<<<<
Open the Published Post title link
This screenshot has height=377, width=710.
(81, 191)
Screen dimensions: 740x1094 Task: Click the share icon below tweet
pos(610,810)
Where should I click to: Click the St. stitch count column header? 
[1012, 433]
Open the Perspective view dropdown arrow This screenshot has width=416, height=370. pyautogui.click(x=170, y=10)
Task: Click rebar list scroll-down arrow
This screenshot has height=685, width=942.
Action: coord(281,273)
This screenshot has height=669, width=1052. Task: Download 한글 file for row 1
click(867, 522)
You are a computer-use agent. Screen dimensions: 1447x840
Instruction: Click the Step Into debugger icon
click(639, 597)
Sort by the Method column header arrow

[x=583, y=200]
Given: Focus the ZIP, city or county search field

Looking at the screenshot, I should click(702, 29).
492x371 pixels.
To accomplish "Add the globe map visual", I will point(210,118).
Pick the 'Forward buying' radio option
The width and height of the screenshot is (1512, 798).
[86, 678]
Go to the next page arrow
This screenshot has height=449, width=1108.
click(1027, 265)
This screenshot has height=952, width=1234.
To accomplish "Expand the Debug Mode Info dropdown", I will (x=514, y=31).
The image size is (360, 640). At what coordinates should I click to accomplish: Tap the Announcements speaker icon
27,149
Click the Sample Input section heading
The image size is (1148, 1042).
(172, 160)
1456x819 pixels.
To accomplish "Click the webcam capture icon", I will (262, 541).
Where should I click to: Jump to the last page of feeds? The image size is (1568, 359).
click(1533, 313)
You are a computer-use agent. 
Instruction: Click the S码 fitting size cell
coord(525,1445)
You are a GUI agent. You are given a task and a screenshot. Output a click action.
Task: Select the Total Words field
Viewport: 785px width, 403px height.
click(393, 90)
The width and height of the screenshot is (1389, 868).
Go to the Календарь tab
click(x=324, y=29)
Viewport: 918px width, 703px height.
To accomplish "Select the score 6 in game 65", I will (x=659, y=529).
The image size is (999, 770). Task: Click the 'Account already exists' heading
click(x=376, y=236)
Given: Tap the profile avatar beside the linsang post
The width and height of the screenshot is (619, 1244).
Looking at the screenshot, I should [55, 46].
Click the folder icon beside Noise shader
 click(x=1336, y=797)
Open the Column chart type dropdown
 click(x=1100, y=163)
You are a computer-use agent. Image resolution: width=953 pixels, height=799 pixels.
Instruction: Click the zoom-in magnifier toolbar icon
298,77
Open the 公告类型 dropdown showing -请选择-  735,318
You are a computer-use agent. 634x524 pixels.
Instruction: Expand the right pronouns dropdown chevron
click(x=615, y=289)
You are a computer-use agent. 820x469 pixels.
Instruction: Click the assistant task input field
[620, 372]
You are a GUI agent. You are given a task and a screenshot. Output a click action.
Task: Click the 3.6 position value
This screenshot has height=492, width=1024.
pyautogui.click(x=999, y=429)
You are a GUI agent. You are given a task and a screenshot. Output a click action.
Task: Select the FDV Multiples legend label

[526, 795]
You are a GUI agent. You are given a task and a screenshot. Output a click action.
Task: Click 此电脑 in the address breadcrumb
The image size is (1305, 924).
>>>>
What you have to do.
How many lines of the material above contain the word "Expand"? Give only the number.

Exercise response.
2